Required action
Each line of the material must be reproduced exactly; pictures stay out.

Input material
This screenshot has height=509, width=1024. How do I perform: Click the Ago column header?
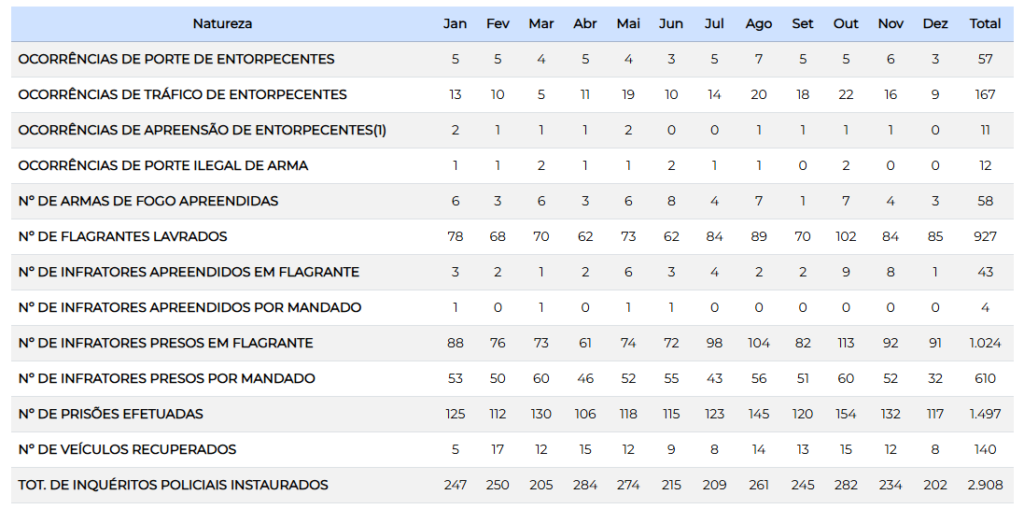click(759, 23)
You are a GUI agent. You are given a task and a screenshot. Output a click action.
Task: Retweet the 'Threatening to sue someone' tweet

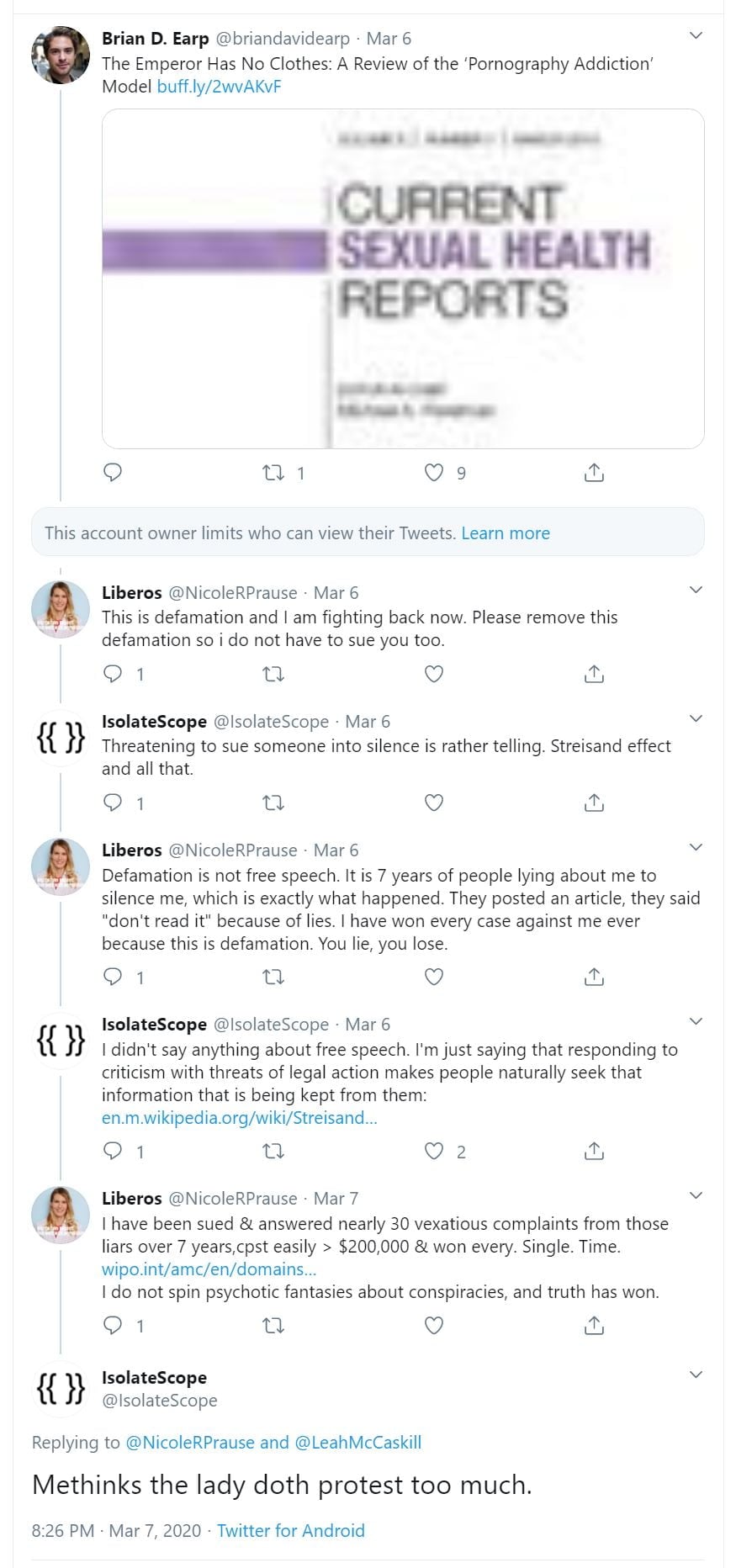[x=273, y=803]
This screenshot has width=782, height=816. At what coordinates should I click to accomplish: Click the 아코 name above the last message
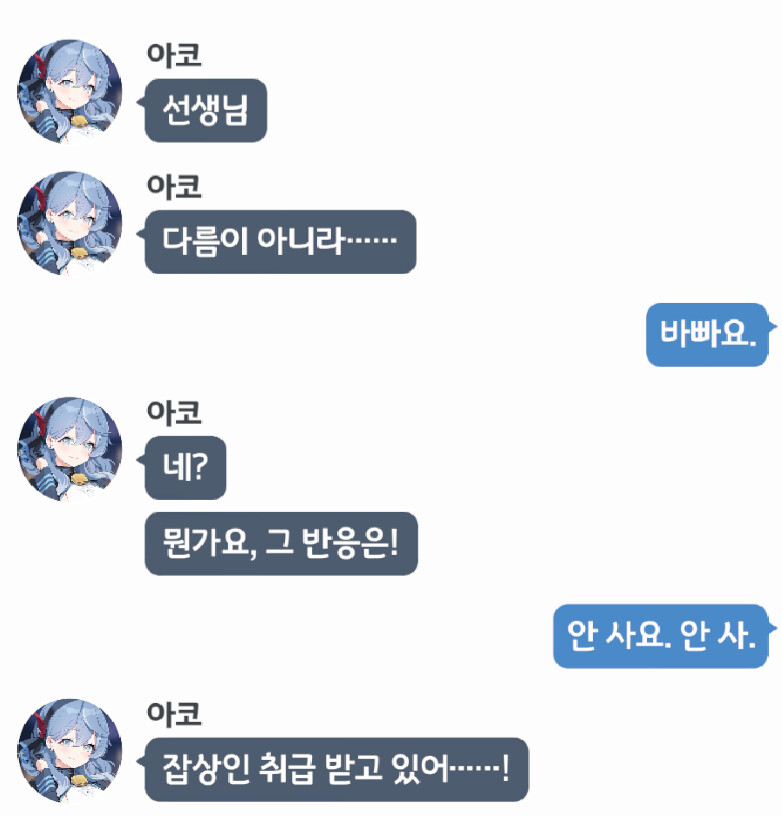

Written response
This screenshot has height=509, width=1024. How do I perform: Click the Ago column header?
click(759, 23)
You are a GUI agent. You are given a task and a screenshot. Output a click action.
Task: Retweet the 'Threatening to sue someone' tweet

[x=273, y=803]
This screenshot has width=782, height=816. At what coordinates should I click to accomplish: Click the 아코 name above the last message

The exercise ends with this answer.